Precisamente esta chica trabaja para una organización que se dedica a apoyar a
la comunidad hispana con asesoría legal, financiera y otras actividades como
las marchas pro migrantes que ella está encargada de organizar.
(Y fue de esa forma
que me hice de mi “mica” y mi “social security number” para trabajar más tarde
en San Francisco)
Al día siguiente
tuve que descansar todo el día pero en la tarde fuimos al “Navy Pier” y me subí
a una rueda de la fortuna muy alta desde donde se aprecia el horizonte con la
ciudad y sus edificios de un lado y el lago Michigan del otro lado. Nos comimos
un helado tamaño estadounidense de Hagen Daaz (que al final con esos tamaños no
me quedaron ganas de comer helado en un buen tiempo y mi tía pagó más de
treinta dólares por cuatro helados) y luego todavía mi tía compró unas
palomitas de caramelo y de queso bastante grasosas pero muy adictivas.

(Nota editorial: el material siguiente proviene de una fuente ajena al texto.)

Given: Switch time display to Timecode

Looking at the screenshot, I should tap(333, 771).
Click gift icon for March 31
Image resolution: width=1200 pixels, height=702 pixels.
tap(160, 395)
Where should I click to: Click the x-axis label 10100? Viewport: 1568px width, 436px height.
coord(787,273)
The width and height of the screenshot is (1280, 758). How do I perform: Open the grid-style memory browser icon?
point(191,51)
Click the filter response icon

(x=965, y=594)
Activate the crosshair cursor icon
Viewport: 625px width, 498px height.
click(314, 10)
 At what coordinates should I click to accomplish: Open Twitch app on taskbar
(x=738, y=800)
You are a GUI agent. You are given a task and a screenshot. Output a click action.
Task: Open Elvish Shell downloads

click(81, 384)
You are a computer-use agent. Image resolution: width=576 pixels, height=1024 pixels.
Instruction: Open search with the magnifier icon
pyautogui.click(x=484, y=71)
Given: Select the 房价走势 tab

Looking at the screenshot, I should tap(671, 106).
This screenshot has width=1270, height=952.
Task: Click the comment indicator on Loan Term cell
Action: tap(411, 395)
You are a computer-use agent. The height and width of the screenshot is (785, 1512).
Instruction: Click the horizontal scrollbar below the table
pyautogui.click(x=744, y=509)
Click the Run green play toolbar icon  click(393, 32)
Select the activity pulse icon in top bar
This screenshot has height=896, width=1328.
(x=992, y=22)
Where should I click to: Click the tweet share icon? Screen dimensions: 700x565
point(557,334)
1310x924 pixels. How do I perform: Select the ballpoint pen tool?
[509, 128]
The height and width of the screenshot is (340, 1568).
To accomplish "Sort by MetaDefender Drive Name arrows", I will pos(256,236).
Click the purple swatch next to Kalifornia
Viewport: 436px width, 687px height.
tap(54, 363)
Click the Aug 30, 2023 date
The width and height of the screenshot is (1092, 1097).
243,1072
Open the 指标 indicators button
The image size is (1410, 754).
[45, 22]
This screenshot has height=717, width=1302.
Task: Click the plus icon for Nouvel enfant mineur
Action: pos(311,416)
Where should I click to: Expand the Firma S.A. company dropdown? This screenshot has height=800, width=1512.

Pensé
que esa sensación de placer está desarrollada con ingeniería y ciencia (como se
presume de todo en Estados Unidos) a propósito para hacerlas irresistibles y
vender más, pero ahí está parte de la respuesta a la forma incontrolada que
tienen algunos gringos de comer. ¡Y luego la basura que se produce! Esas
palomitas las sirven en una bolsa de plástico llena de dibujos dentro de otra
bolsa con asas también de plástico y un buen bonche de servilletas. El colmo
fue cuando allá en Patterson con Paul Mason vi una caja llena de palillos, como
un kilo de palillos, que había comprado “porque encontró una oferta” y cada
palillo estaba envuelto individualmente en un paquetito de plástico.
Mientras visitaba
la majestuosa réplica en Chicago de la fuente que está en el palacio de
Buckinham en Londres, pensé que es muy contradictorio ver algunas de estas
maravillas de nuestra época teniendo al mismo tiempo en mente su
insostenibilidad en cuanto al uso de recursos y energía. Para alguien nacido y
crecido aquí puede ser algo muy normal, pues es el resultado de un largo
proceso que además se fue dando en un tiempo donde el impacto al medio ambiente
y la escasez de recursos naturales no era un tema de importancia, pero en la
actualidad no cabe duda de que se necesita un cambio profundo.